Singlet-triplet splitting, correlation and entanglement of two electrons in quantum dot molecules

TL;DR

This paper investigates the electronic properties of two-electron quantum dot molecules using advanced pseudopotential and configuration-interaction methods, highlighting the limitations of simpler models in accurately capturing entanglement and correlation effects.

Contribution

It provides a detailed comparison of various approximation methods against accurate calculations, revealing their strengths and weaknesses in modeling quantum dot molecules.

Findings

Hartree-Fock and local spin density fail to accurately predict singlet-triplet splitting and entanglement.

Hubbard model captures ground state symmetry but misestimates entanglement due to strain effects.

Heisenberg model is accurate only at large inter-dot separations, overestimating entanglement.

Abstract

Starting with an accurate pseudopotential description of the single-particle states, and following by configuration-interaction treatment of correlated electrons in vertically coupled, self-assembled InAs/GaAs quantum dot-molecules, we show how simpler, popularly-practiced approximations, depict the basic physical characteristics including the singlet-triplet splitting, degree of entanglement (DOE) and correlation.
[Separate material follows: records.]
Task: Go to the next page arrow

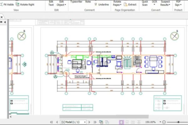Action: tap(90, 122)
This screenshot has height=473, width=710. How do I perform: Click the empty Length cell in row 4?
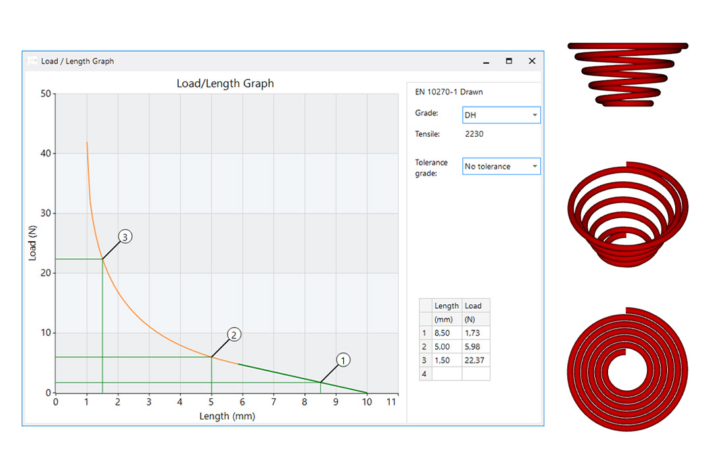point(446,374)
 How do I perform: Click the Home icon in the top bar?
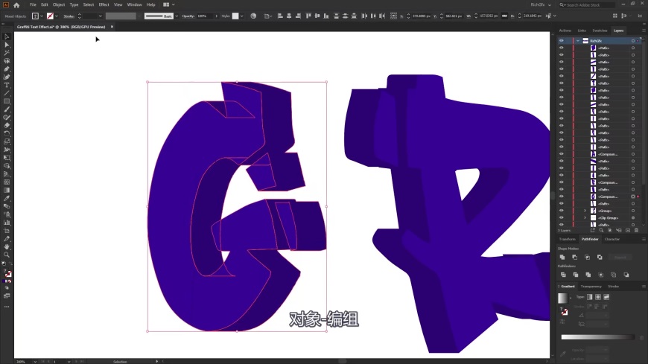click(x=16, y=4)
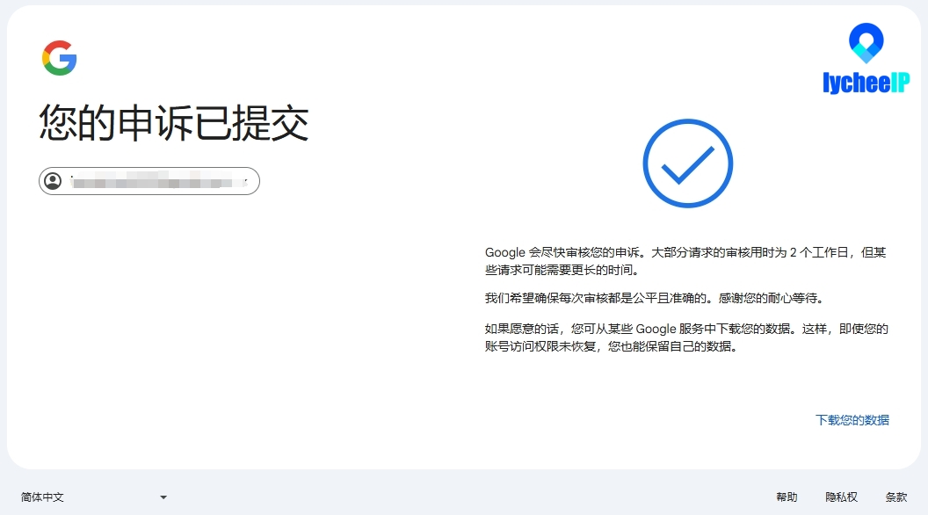
Task: Click the 些请求可能需要更长的时间 line
Action: click(562, 270)
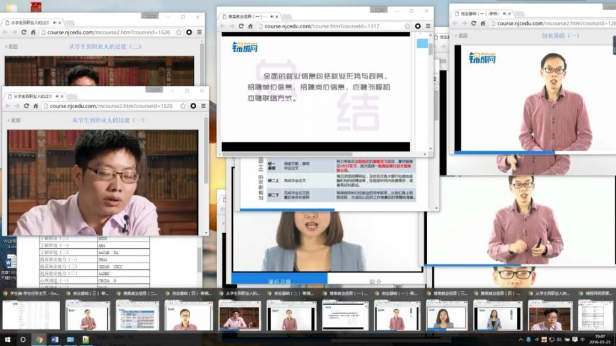The width and height of the screenshot is (616, 346).
Task: Open Chrome hamburger menu in courseId=1525 window
Action: [203, 106]
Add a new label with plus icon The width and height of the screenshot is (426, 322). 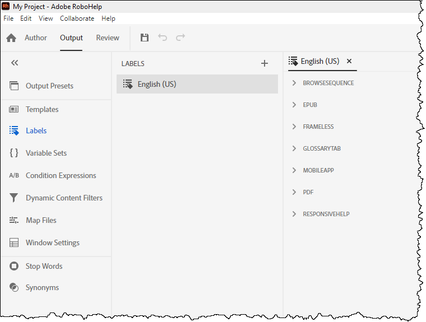[x=265, y=64]
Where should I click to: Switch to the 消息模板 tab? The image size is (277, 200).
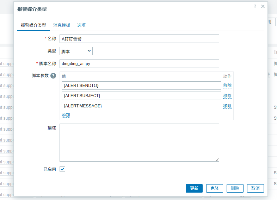pyautogui.click(x=62, y=25)
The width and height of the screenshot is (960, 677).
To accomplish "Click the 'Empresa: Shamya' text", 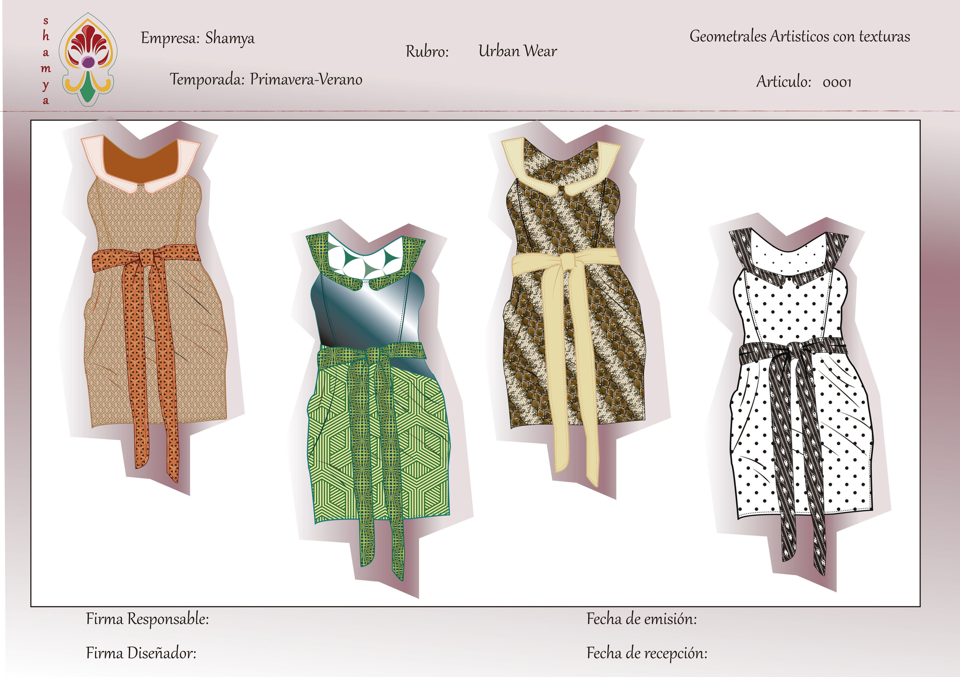I will (x=197, y=38).

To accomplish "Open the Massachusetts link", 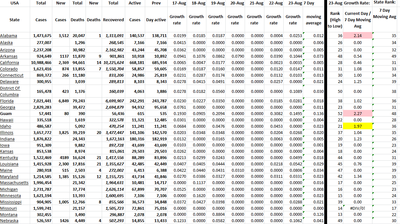I will pos(14,183).
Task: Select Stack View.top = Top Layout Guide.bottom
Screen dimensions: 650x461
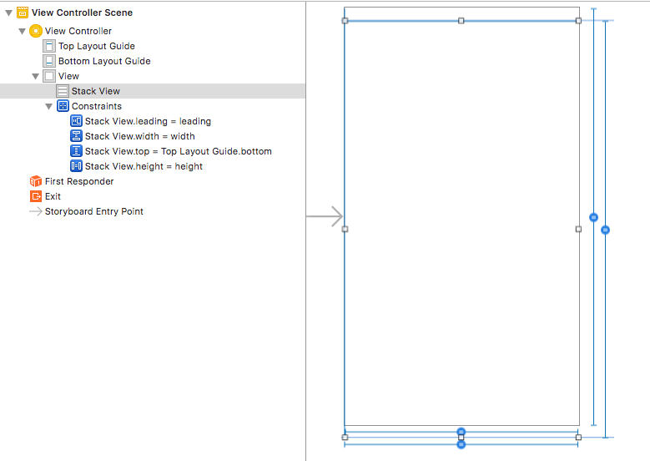Action: [x=178, y=151]
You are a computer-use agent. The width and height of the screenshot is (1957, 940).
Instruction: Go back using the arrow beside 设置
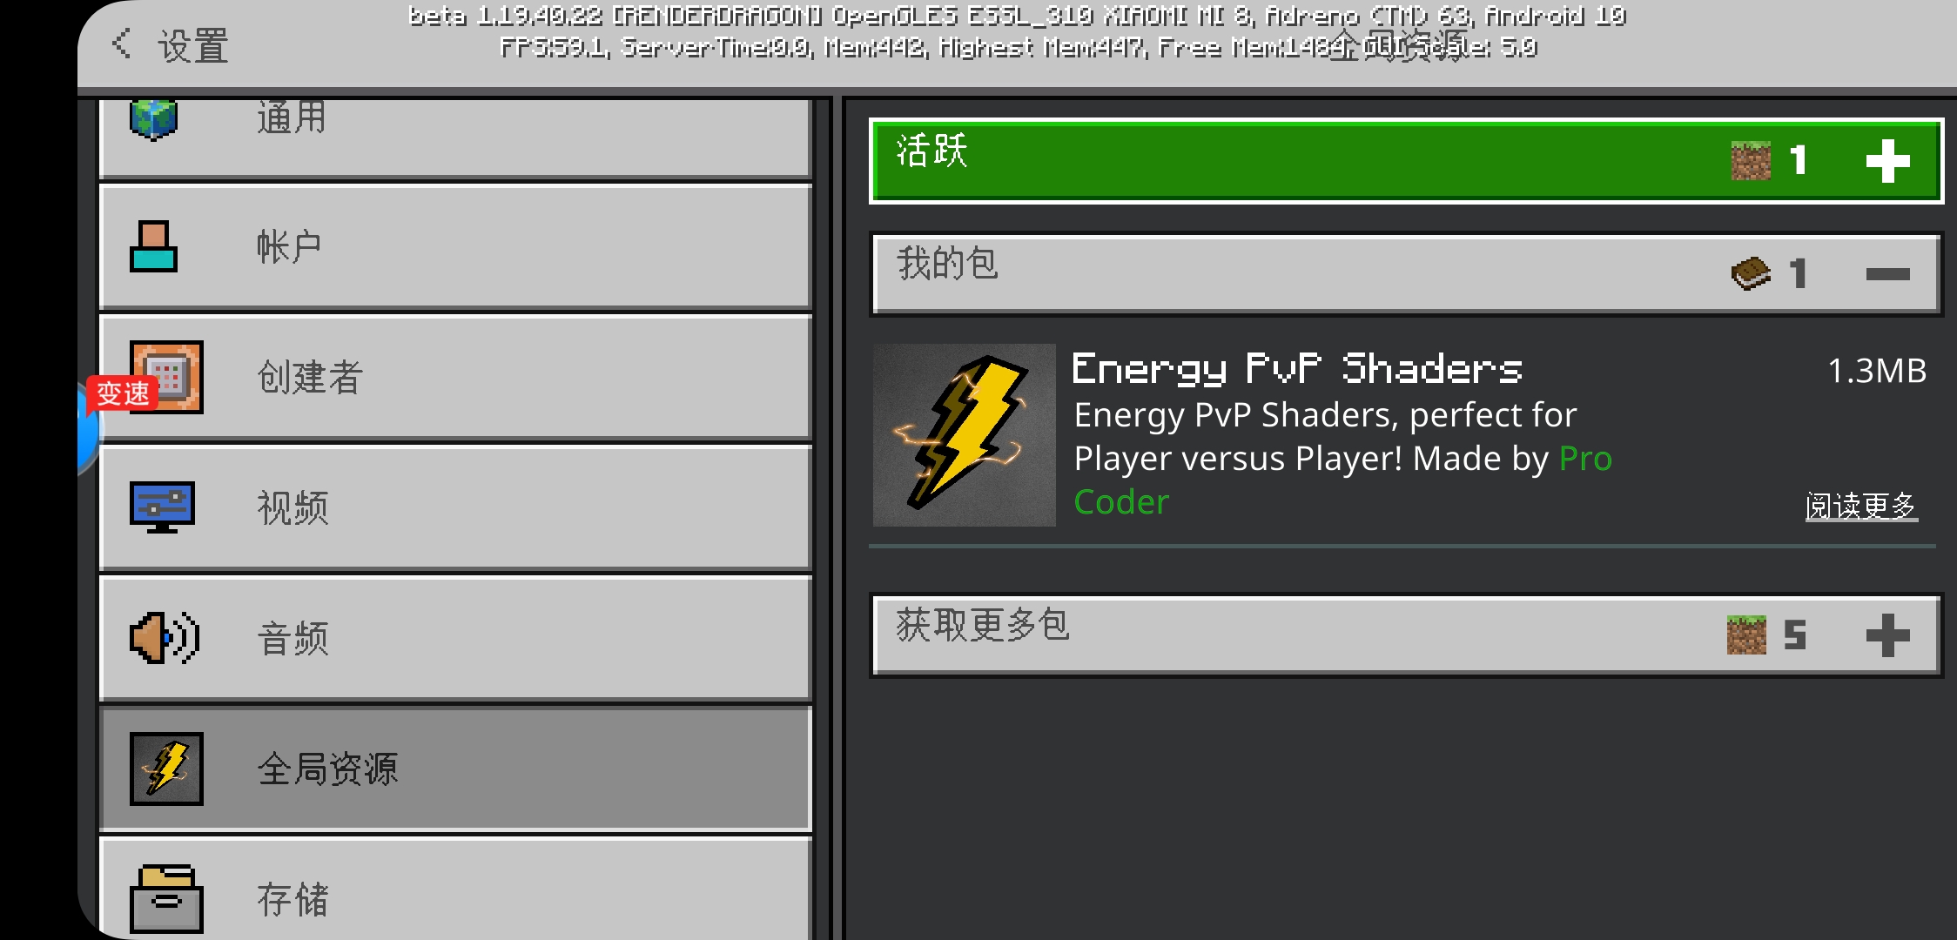click(122, 44)
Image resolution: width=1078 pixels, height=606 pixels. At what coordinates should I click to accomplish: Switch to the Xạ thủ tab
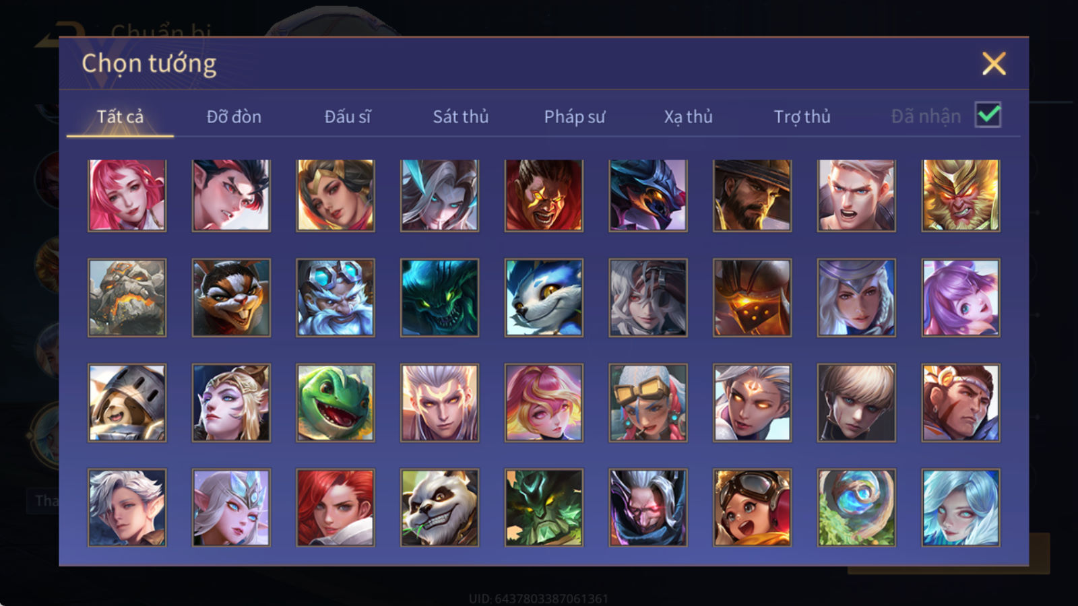pos(688,116)
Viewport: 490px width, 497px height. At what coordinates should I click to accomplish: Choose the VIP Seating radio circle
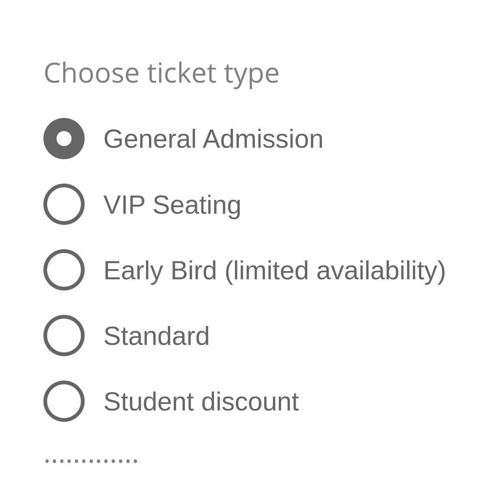click(x=64, y=204)
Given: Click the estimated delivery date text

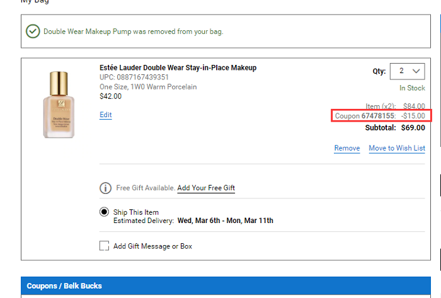Looking at the screenshot, I should click(x=226, y=221).
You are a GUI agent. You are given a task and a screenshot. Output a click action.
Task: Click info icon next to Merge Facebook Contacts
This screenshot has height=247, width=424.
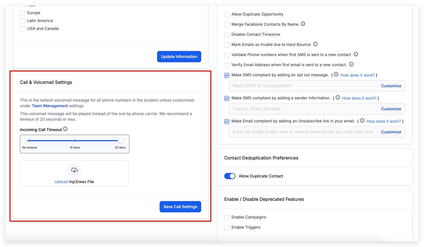[x=303, y=24]
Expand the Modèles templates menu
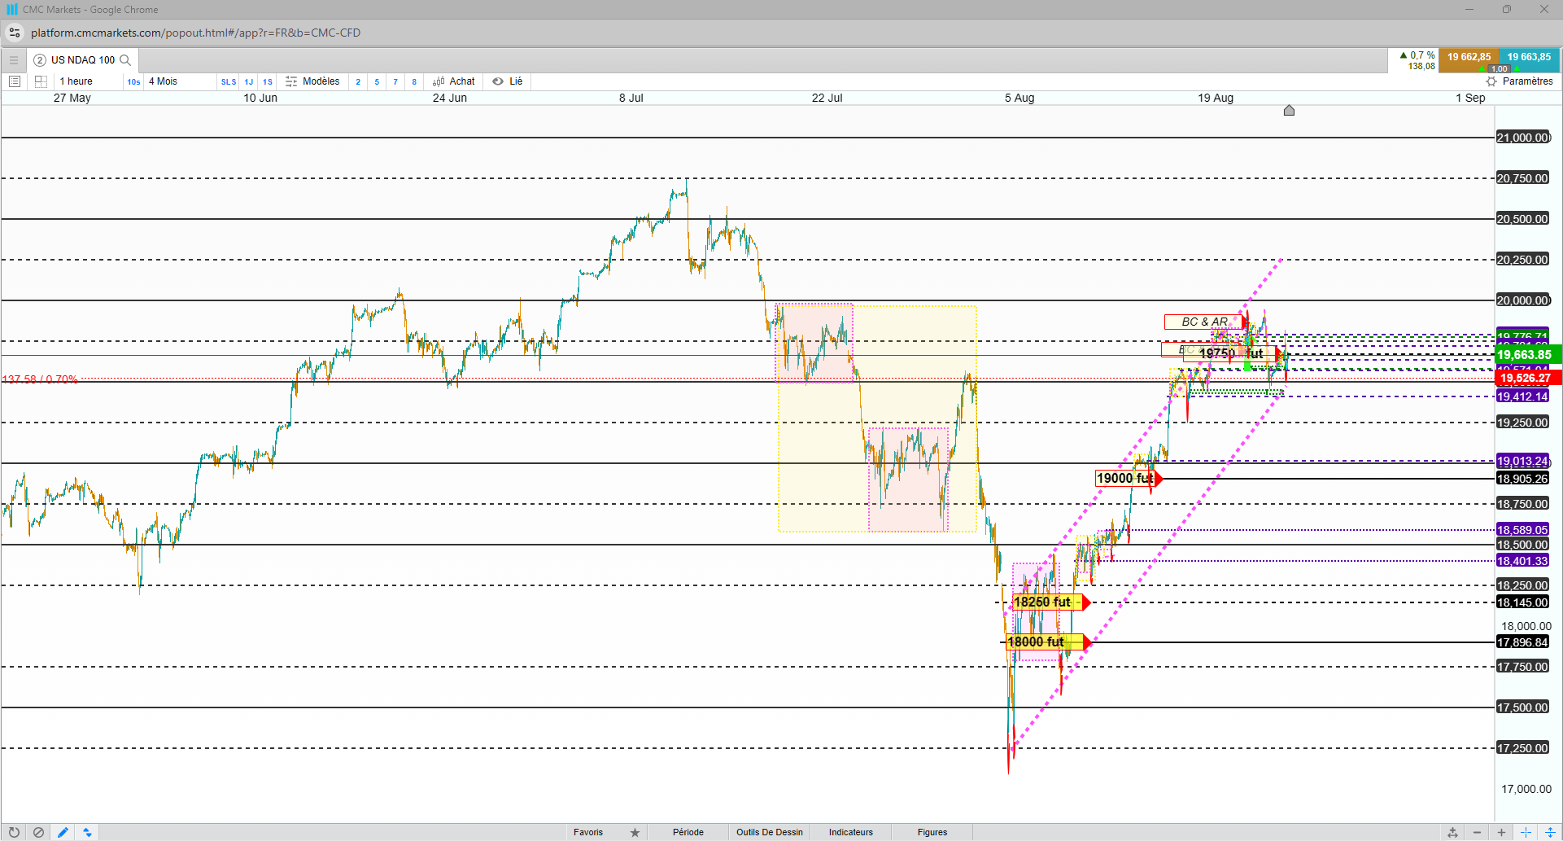Viewport: 1563px width, 841px height. (312, 81)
The mean-field-like single-configuration approaches such as Hartree-Fock and local spin density, lacking correlation, incorrectly identify the ground state symmetry and give inaccurate values for the singlet-triplet splitting and the DOE. The Hubbard model gives qualitatively correct results for the ground state symmetry and singlet-triplet splitting, but produces significant errors in the DOE because it ignores the fact that the strain is asymmetric even if the dots within a molecule are identical. Finally, the Heisenberg model gives qualitatively correct ground state symmetry and singlet-triplet splitting only for rather large inter-dot separations, but it greatly overestimates the DOE as a consequence of ignoring the electron double occupancy effect.